CHANGES FOR 2008:
– New, more powerful six-cylinder engines; with them, the 525 becomes the 528, and the 530 becomes the 535
– New Lane Departure Warning system available on 535 and 550 models
– Optional USB Audio Integration
– Six new programmable memory keys for iDrive
– Automatic transmissions use new electronic gear selector
– Styling changes include new glass headlight and taillight covers, flush-mounted grille surround, horizontal trim bar, body sill contour line, rear LED turn signals
– Headlight “corona rings” become daytime running lights
– Two-tone interior door panels
– Window and mirror controls integrated into armrest
For 2008, the 5 Series’ big news is in two new 3.0-litre inline six-cylinder engines, first introduced on the redesigned 2007 3 Series Coupe. The 528 gains 15 hp and 15 lb-ft of torque over the 2007 version, and now makes 230 hp and 200 lb-ft of torque. The 535 uses twin low-inertia intercooled turbochargers and high-precision direct fuel injection with piezo injectors, for an increase of 45 hp and 80 lb-ft of torque, bringing it to 300 hp and 300 lb-ft. Both engines are available with a six-speed manual or six-speed automatic transmission, at no extra charge (the 535’s stick shift is late availability).

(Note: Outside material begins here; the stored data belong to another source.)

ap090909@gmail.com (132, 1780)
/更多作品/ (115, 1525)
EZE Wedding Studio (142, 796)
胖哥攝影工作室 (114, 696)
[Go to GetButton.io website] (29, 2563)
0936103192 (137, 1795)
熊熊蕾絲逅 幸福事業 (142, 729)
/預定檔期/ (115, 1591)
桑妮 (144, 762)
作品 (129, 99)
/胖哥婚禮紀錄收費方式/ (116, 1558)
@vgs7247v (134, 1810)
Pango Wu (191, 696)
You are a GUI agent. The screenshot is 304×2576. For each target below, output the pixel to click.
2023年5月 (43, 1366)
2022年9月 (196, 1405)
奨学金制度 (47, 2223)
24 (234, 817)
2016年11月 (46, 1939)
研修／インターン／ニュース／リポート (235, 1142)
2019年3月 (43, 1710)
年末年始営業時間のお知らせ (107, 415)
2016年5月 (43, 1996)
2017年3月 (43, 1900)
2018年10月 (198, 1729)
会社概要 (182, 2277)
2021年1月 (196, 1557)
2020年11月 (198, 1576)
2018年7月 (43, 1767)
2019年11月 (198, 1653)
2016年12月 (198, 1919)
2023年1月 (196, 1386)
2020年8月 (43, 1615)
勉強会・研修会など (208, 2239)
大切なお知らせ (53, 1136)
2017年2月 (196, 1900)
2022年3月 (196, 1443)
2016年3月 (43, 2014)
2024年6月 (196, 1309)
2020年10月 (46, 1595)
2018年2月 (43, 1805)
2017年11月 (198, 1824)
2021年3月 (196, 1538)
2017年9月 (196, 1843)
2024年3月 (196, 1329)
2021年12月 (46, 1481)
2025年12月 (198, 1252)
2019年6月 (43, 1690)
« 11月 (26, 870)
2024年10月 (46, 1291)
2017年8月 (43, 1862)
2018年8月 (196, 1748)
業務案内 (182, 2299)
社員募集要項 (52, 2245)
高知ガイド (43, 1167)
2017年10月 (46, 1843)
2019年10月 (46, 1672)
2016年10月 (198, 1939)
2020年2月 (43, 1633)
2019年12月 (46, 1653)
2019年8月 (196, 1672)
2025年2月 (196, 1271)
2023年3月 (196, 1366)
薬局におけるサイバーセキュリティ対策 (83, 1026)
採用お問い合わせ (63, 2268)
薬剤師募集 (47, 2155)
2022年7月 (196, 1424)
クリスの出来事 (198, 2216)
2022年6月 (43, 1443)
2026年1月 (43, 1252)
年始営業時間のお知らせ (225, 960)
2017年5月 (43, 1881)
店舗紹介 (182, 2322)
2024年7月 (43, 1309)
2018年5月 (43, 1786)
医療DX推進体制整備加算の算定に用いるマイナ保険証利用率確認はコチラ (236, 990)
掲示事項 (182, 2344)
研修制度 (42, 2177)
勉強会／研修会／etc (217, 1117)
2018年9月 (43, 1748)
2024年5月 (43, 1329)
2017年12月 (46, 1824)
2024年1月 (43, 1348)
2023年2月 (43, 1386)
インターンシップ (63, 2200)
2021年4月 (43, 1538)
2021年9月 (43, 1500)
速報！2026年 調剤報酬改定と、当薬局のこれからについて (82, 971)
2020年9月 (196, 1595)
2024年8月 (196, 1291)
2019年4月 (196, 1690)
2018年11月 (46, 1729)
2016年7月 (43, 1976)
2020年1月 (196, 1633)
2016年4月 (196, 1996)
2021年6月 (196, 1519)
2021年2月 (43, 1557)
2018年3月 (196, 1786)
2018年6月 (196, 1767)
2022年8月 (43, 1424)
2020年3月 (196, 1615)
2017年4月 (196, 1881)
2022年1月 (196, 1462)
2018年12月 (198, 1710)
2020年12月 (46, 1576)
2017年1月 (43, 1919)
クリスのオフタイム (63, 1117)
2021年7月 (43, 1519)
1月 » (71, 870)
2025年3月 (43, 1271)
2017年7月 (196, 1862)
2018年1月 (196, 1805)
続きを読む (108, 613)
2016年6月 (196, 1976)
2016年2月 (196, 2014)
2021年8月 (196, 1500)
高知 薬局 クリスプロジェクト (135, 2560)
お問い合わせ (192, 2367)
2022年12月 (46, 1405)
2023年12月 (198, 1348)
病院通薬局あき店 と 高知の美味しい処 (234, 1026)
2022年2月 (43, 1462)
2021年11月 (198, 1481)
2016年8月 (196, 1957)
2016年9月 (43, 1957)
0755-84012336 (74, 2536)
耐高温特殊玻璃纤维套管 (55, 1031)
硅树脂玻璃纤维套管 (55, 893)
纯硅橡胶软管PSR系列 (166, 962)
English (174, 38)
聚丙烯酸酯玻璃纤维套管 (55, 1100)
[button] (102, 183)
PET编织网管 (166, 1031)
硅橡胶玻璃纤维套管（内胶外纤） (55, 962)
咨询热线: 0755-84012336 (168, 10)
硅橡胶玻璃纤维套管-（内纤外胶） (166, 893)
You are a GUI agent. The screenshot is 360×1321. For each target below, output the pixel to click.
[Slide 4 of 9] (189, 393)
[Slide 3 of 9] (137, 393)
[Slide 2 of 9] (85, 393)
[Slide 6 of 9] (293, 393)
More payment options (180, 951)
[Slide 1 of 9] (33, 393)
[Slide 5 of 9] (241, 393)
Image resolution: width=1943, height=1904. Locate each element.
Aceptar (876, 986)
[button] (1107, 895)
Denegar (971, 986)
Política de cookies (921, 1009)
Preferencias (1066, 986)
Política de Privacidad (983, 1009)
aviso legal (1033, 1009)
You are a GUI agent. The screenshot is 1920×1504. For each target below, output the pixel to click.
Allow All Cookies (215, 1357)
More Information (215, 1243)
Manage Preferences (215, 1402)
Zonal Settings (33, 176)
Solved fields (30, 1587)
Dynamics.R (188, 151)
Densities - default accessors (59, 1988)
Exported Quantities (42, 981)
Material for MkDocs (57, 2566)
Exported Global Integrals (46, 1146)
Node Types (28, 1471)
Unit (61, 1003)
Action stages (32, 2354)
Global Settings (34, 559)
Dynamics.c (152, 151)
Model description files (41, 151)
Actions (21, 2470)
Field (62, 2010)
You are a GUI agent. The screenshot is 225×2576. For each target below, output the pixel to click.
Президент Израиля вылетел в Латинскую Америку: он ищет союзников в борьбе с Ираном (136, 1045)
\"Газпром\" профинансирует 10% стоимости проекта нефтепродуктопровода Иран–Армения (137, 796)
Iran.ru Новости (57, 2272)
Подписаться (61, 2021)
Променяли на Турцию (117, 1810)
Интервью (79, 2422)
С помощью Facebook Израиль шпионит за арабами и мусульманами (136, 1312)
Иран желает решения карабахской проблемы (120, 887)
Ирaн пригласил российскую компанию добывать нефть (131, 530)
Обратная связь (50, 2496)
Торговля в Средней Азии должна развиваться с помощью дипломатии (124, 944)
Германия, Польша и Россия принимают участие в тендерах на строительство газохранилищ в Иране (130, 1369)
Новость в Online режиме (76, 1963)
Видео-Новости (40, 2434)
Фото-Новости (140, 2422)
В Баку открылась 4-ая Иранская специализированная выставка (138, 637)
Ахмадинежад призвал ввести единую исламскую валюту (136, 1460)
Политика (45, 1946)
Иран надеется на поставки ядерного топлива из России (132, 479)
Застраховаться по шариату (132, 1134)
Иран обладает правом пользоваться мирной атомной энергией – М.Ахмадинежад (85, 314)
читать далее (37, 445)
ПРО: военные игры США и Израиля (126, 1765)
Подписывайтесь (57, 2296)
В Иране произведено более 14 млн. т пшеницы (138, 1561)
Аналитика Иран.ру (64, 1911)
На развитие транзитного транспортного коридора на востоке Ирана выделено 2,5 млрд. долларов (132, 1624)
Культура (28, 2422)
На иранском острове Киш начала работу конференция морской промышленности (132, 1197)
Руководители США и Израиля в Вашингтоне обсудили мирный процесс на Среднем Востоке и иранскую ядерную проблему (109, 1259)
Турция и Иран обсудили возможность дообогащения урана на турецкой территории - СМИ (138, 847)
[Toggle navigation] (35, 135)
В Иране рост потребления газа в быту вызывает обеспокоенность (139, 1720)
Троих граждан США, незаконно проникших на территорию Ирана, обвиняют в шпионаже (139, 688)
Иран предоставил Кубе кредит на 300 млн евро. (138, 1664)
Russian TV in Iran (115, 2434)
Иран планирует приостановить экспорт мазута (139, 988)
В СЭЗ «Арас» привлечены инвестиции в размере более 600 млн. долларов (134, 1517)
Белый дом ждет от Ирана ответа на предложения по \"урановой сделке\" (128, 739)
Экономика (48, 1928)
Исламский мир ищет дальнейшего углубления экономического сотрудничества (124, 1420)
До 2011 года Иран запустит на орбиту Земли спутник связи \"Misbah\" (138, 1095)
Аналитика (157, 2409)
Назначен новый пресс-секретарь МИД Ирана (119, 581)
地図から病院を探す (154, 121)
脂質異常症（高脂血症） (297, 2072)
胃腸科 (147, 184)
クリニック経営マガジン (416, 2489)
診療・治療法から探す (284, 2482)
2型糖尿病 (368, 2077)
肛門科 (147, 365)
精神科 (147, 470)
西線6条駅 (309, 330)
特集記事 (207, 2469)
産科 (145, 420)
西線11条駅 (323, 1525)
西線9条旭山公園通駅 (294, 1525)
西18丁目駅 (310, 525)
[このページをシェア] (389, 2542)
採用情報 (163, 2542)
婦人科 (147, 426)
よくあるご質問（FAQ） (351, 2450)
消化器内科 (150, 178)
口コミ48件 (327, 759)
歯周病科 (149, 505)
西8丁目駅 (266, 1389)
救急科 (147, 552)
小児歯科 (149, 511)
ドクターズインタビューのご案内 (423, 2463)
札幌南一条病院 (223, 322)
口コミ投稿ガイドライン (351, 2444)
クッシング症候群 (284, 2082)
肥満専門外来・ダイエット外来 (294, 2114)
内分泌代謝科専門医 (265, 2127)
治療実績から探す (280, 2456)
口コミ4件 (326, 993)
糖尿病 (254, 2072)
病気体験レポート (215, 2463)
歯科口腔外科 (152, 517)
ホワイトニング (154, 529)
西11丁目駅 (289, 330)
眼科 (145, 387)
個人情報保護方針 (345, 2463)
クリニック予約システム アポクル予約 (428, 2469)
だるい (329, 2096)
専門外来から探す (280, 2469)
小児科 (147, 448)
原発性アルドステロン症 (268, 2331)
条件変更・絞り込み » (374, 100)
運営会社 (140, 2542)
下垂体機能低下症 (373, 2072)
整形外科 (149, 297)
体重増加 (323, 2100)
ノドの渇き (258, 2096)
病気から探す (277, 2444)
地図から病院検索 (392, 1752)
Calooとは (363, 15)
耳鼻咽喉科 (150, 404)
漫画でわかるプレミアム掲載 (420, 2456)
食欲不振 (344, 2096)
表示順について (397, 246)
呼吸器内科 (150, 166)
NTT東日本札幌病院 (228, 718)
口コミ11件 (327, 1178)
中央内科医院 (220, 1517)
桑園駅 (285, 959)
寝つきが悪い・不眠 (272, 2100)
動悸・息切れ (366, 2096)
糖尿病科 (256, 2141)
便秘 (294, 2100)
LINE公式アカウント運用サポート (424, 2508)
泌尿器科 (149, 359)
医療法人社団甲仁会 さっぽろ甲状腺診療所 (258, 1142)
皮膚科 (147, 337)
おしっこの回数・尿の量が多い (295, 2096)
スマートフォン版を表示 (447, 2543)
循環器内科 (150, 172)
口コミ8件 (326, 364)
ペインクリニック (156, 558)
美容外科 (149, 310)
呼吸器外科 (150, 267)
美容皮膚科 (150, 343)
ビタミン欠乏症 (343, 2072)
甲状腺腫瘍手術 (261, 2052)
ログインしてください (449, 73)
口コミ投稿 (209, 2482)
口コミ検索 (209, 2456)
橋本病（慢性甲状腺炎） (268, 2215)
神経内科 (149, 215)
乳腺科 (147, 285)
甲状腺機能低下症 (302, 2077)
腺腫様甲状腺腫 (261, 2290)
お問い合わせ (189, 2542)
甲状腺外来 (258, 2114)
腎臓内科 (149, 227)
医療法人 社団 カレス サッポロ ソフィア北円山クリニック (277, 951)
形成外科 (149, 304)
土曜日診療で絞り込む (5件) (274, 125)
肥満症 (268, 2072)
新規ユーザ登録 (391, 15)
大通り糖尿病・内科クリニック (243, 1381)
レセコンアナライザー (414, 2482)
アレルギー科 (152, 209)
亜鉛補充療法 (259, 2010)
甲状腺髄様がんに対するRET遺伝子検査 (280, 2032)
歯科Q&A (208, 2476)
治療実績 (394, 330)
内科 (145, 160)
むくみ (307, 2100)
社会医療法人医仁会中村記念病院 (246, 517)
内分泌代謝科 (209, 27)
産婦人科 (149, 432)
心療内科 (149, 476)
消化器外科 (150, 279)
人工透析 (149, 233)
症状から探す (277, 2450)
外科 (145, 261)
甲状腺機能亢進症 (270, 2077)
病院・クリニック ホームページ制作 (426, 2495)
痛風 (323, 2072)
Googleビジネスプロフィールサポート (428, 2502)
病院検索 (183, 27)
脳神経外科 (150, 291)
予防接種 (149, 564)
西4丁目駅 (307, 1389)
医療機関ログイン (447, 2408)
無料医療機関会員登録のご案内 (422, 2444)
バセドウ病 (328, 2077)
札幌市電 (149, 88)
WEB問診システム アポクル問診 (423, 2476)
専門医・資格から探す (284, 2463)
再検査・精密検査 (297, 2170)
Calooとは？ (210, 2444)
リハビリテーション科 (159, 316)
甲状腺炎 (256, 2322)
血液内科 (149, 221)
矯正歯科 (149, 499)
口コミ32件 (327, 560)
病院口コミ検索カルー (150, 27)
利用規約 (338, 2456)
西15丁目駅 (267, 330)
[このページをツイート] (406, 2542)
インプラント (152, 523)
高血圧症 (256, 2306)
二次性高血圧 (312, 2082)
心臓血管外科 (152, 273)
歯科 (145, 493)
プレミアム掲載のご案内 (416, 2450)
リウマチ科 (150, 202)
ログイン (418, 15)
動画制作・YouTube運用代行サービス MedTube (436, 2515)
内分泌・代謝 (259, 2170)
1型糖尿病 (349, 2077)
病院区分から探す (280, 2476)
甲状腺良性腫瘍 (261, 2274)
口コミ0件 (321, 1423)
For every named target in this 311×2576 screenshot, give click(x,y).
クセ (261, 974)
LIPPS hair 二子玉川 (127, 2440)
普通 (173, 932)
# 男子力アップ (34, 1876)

Both six-cylinder models are available in rear-wheel drive, as the 528i and 535i, and in all-wheel drive, as the 528xi and 535xi. The sedans are joined by the 535xi Touring station wagon. The all-wheel system is BMW’s xDrive, a torque management system that switches proactively, powering up or braking a specific wheel before any start to lose their grip.
The 550i and M5 receive the styling and interior upgrades, but their drivelines are unchanged from 2007. The 550i continues to use a 4.8-litre V8 with six-speed manual or automatic transmission; the M5 carries a 5.0-litre V10 with six-speed manual transmission or seven-speed Sequential M Gearbox (SMG) automatic transmission.
Features on the 528i and 528xi models include 17-inch alloy wheels, front and rear inner vented brake discs, automatic Xenon headlamps, fog lights, heated mirrors and washer jets, rain-sensing wipers, tire pressure monitoring system, alarm system with interior motion sensor, automatic climate control, cruise control, leather interior, ten-way power heated front seats, power sunroof, heated steering wheel with power tilt/telescopic controls, rear pass-through with ski bag, CD stereo with auxiliary input and SIRIUS satellite pre-wiring, iDrive and Bluetooth telephone preparation. The 528xi adds hill descent control and headlight washers.
The 535xi Touring (wagon) adds a panoramic sunroof, storage compartment package, rear roof spoiler, power liftgate, 12-volt outlet in the cargo area and cargo net.
The 535i and 535xi add adaptive headlights, Comfort Access proximity key, and sport steering wheel.
The 550i adds 19-inch alloy wheels, M sport suspension, M sport exhaust, auto-dimming exterior and interior mirrors, M Aerodynamic package, anthracite headliner, front sport seats with lumbar support, and garage door opener.
The M5 uses 19-inch alloy wheels with performance tires and adds park distance control, power-folding mirrors, twelve-way power seats, navigation system and six-disc CD changer.
The 5 Series provides a wide range for drivers, especially since models can be had in manual or automatic mode, a rare choice among larger luxury vehicles. The 528’s new engine is a beautiful powerplant, but the 535 is simply masterful, with a broad powerband (1400 to 5000 rpm) that provides instant acceleration throughout its range, and with virtually no turbo lag; if you weren’t told the car had turbochargers, you wouldn’t know. While some drivers will want to move up to the 550i’s V8, there really isn’t any need to do so; these six-cylinders provide all the power most enthusiasts will ever want.
The six-speed automatics are worthy of their engines, but the new electronic shifter, first seen on the X5, is not intuitive – almost every other shifter pulls down from Park to Reverse, but BMW’s has you pushing it up – and new owners or multi-vehicle households will have to exercise caution, as it takes a lot to get used to it. The M5, while providing the ultimate in push-into-your-seat performance, is best enjoyed with the stick shift; the SMG all but comes to a stop between shifts on hard throttle, and is better left behind in the showroom.